Computationally guided photothermal tumor therapy using long-circulating gold nanorod antennas.

Publication Type:

Journal Article


Cancer Res, Volume 69, Issue 9, p.3892-900 (2009)


Animals, Breast Neoplasms, Cell Line, Tumor, Gold, Humans, Hyperthermia, Induced, Metal Nanoparticles, Mice, Mice, Nude, Nanotubes, Polyethylene Glycols, Spectroscopy, Near-Infrared, Surface Plasmon Resonance, Tissue Distribution, Tomography, X-Ray Computed, Xenograft Model Antitumor Assays


Plasmonic nanomaterials have the opportunity to considerably improve the specificity of cancer ablation by i.v. homing to tumors and acting as antennas for accepting externally applied energy.

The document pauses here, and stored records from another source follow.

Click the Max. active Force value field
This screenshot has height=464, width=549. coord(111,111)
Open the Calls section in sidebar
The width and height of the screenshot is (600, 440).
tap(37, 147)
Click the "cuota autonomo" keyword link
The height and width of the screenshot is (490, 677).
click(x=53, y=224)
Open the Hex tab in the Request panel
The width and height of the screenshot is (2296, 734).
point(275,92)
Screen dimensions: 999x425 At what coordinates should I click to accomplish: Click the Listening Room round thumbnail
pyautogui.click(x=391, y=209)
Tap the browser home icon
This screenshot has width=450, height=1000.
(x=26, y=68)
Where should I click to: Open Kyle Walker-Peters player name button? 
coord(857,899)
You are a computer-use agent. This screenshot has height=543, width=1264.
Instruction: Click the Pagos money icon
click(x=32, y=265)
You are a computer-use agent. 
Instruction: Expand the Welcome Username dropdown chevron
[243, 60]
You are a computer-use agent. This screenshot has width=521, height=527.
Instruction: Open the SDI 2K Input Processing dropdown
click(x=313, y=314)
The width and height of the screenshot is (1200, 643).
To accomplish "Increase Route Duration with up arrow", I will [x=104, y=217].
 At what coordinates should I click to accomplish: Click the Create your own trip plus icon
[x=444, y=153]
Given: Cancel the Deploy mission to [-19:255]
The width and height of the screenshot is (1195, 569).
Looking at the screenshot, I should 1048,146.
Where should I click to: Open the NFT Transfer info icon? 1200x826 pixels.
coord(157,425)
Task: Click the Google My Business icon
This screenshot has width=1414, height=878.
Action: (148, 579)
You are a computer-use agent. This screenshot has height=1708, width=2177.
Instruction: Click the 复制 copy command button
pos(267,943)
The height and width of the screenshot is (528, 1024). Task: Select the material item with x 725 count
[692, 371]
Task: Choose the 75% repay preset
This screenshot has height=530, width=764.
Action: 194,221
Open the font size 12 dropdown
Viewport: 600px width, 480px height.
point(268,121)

Here, we describe an integrated approach to improved plasmonic therapy composed of multimodal nanomaterial optimization and computational irradiation protocol development. We synthesized polyethylene glycol (PEG)-protected gold nanorods (NR) that exhibit superior spectral bandwidth, photothermal heat generation per gram of gold, and circulation half-life in vivo (t(1/2), approximately 17 hours) compared with the prototypical tunable plasmonic particles, gold nanoshells, as well as approximately 2-fold higher X-ray absorption than a clinical iodine contrast agent. After intratumoral or i.v. administration, we fuse PEG-NR biodistribution data derived via noninvasive X-ray computed tomography or ex vivo spectrometry, respectively, with four-dimensional computational heat transport modeling to predict photothermal heating during irradiation. In computationally driven pilot therapeutic studies, we show that a single i.v. injection of PEG-NRs enabled destruction of all irradiated human xenograft tumors in mice. These studies highlight the potential of integrating computational therapy design with nanotherapeutic development for ultraselective tumor ablation.